Tesla made its ambition for world domination known when it announced its intention to build a factory in China. The move makes sense — China is the world’s largest automotive market. But it might be shortsighted.
By continuing to go after the higher tiers of an established market, Tesla will engage in a zero-sum game for market share instead of forging a new market of unparalleled size. Competition will be fierce as incumbents, like BMW and Audi, which are determined to hold on to their more profitable customers, respond in kind.
Instead, the larger opportunity for any automaker is to grow the overall market by way of disruptive innovation — and not in the Silicon-Valley-hype sense of the term. The architect of disruptive innovation, Harvard Business School Professor Clayton Christensen, explains that disruption happens at the low end of the market — not the end adorned with high-tech features and flashy designs.
Disruptive innovations succeed by transforming complicated and expensive products into simple and affordable ones, thereby enabling a much larger population to benefit from the offerings. And since they, by their very nature, expand the market, they constitute a wellspring of new growth.
Rather than take a page out of the disruptive playbook, Tesla is engaging in sustaining innovation. The company plans to use the new factory to build Model 3 and Model Y cars. Assuming that Tesla continues with its current positioning, these cars, like Tesla’s other models, will enter an established market to compete along existing measures of performance, like acceleration, style and luxury.
Sustaining innovations are important in that they advance an industry, but they offer little net growth, as not all consumers are able to access them. And because sustaining innovations target an industry’s more profitable consumers, we can expect leading automakers to fight tooth and nail to retain their core customers. Alternatively, a disruptive strategy offers a much easier way to tap into the Chinese market — and it’s already happening right under the noses of Tesla and other leading automakers.
Disruption happens at the low end of the market.

WORK REQUIRED: Please resume the article on Tesla's China factory, starting right after its final sentence. The listing that comes next has nothing to do with the article on Tesla's China factory.

DATASET EXCERPT:
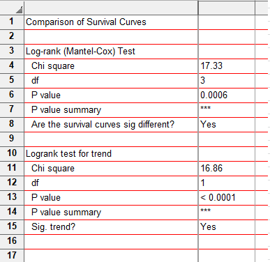Click the Chi square value 17.33

pyautogui.click(x=227, y=66)
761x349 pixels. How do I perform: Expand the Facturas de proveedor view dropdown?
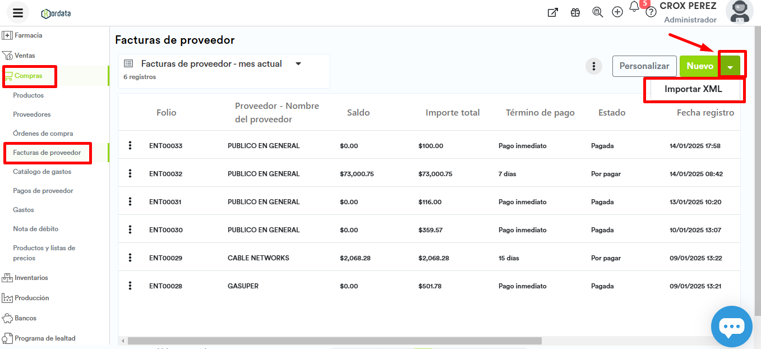pos(298,64)
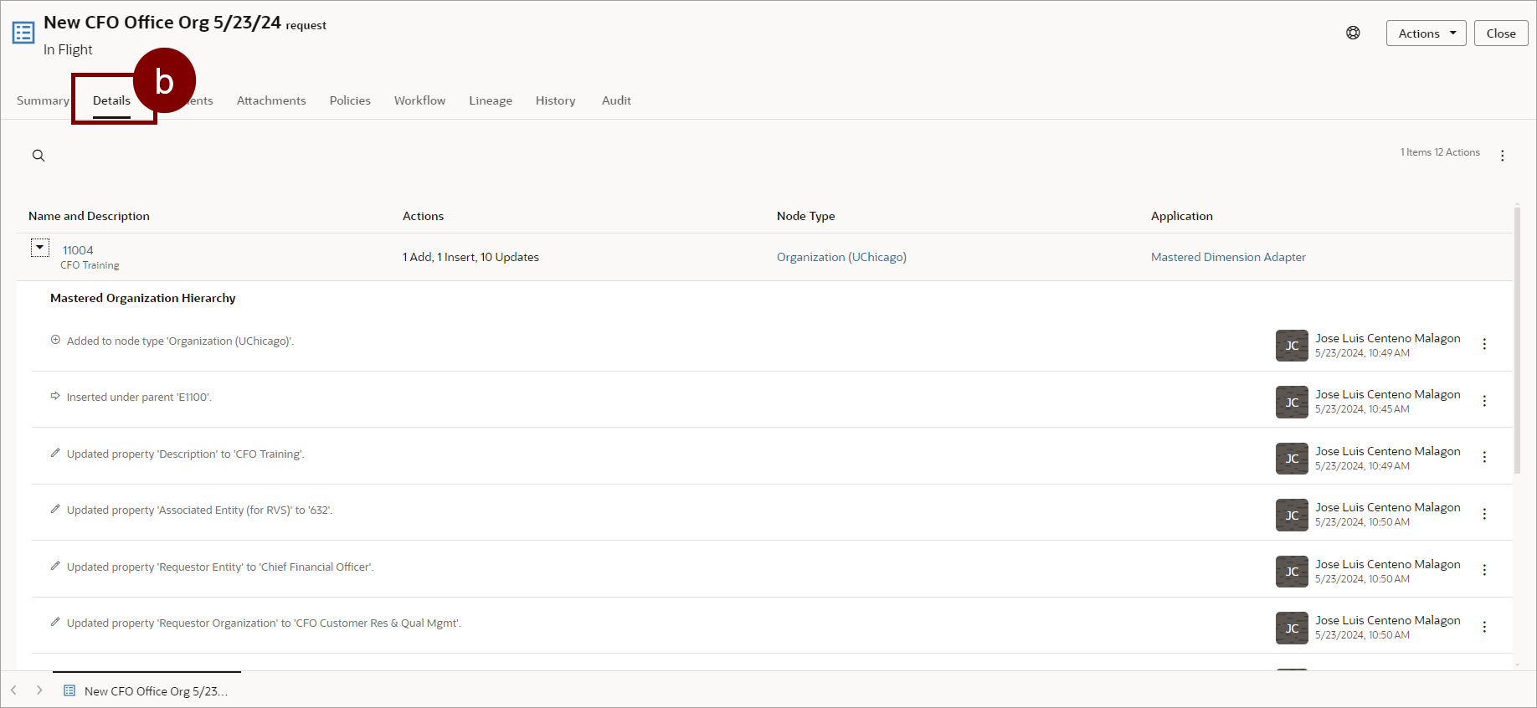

RESULT OF THE EXERCISE:
Chinese manufacturers of low-speed electric vehicles (LSEVs) — small vehicles that typically top out around 45 mph, have a limited driving range, and sell for as little as $2,000 — are creating a market where none existed, by primarily selling cars to people in rural China who have never owned one. We call these customers nonconsumers of cars. The measures of performance that matter most to nonconsumers aren’t speed, style or comfort, but rather affordability, accessibility and simplicity. So, as long as LSEVs meet these criteria, nonconsumers will generally be willing to buy them. After all, having a car that can’t travel very far or very fast is much better than the alternatives: bicycles, motorcycles or farm vehicles.
By targeting nonconsumers, LSEV manufacturers have steered clear of direct competition with incumbent automakers — who have at their disposal far more resources, such as capital, factories and relationships with suppliers — and effectively established a foothold that allows them to steadily move upmarket.
Taking the disruptive route has enabled LSEV manufacturers to unleash a new wave of growth that Tesla and other automakers should covet. During the decade that LSEVs have been available in China, sales have soared. According to the International Energy Agency’s “Global EV Outlook 2017” report, between 1.2 million and 1.5 million units were sold in China in 2016 — overshadowing the number of battery and plug-in hybrid electric cars sold globally that same year. Undoubtedly, further growth potential for LSEVs in China is immense — more than half a billion Chinese lived in rural areas in 2016.
Whether LSEV manufacturers manage to profitably march upmarket into higher-performance tiers of the market remains to be seen. What we can say for sure is that there is enormous untapped potential to be discovered — both in China and in other emerging markets.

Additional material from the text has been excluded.